SymmetrySite

class SymmetrySite : public OpenMM::VirtualSite

This is a VirtualSite that applies a rotation and translation to the position of a single other particle. It is useful for creating multiple copies of a molecule that are symmetrically arranged either with respect to each other or to the periodic box.

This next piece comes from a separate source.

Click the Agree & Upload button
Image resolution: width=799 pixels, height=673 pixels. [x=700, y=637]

The transformation is defined by a rotation matrix R (specified by its rows Rx, Ry, and Rz). and a translation vector v. The position r’ of the virtual site is computed from the position r of the original particle as

r’_x = Rx_xr_x + Rx_yr_y + Rx_zr_z + v_x

r’_x = Ry_yr_x + Ry_yr_y + Ry_zr_z + v_y

r’_x = Rz_zr_x + Rz_yr_y + Rz_zr_z + v_z

It can be applied in two different modes. When useBoxVectors is false the transformation is performed in Cartesian coordinates. When useBoxVectors is true it is performed in fractional coordinates as defined by the periodic box, which means that v acts as a set of scale factors for the periodic box vectors. This latter mode is convenient for building crystallographic unit cells composed of multiple symmetric molecules. It should be used with care: if R represents a rotation by any angle other than 0 or 180 degrees, performing the rotation in fractional coordinates can distort the molecule.

Public Functions

SymmetrySite(int particle, const Vec3 &Rx, const Vec3 &Ry, const Vec3 &Rz, const Vec3 &v, bool useBoxVectors)

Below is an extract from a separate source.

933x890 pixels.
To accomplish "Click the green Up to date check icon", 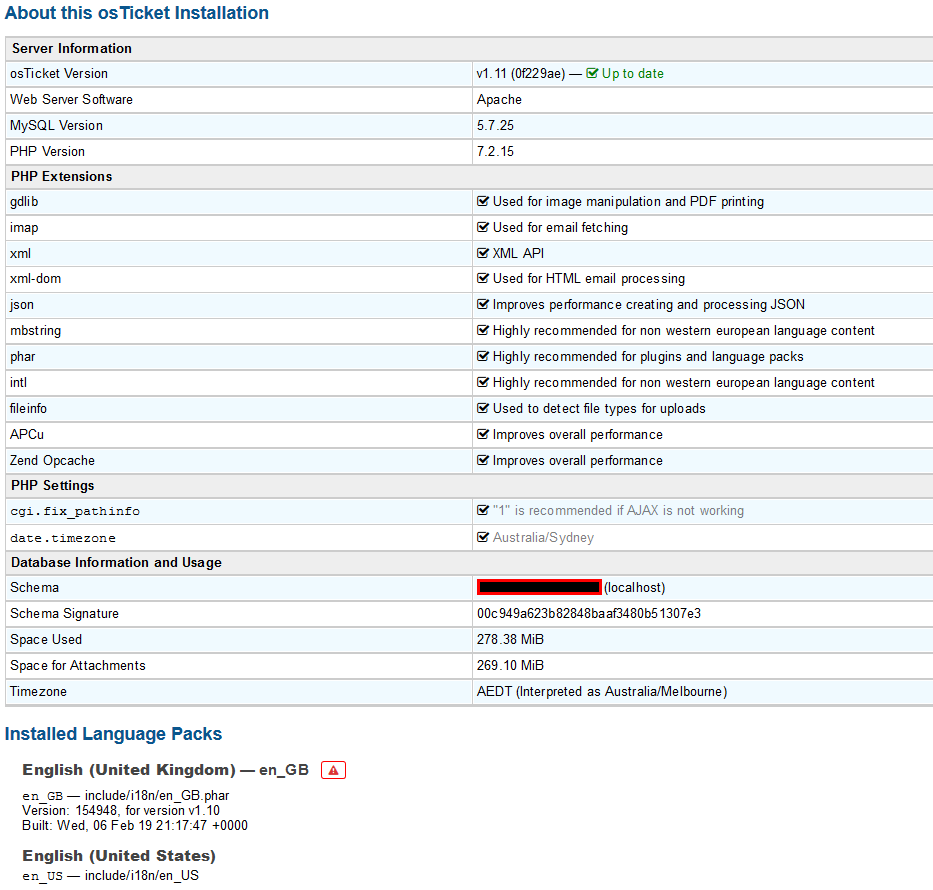I will pos(592,74).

Create a new SymmetrySite virtual site.

The arguments Rx, Ry, and Rz must form an orthogonal matrix (its transpose is its inverse).

Parameters:

• particle – the index of the particle the site depends on

• Rx – the first row of the rotation matrix

• Ry – the second row of the rotation matrix

• Rz – the third row of the rotation matrix

• v – the offset vector

• useBoxVectors – specifies whether the transformation is performed in Cartesian or fractional coordinates

void getRotationMatrix(Vec3 &Rx, Vec3 &Ry, Vec3 &Rz) const

Get the rotation matrix.

Parameters:

• Rx – the first row of the rotation matrix

• Ry – the second row of the rotation matrix

• Rz – the third row of the rotation matrix

const Vec3 &getOffsetVector() const

Get the offset vector.

bool getUseBoxVectors() const

Get whether whether the transformation is performed in Cartesian or fractional coordinates.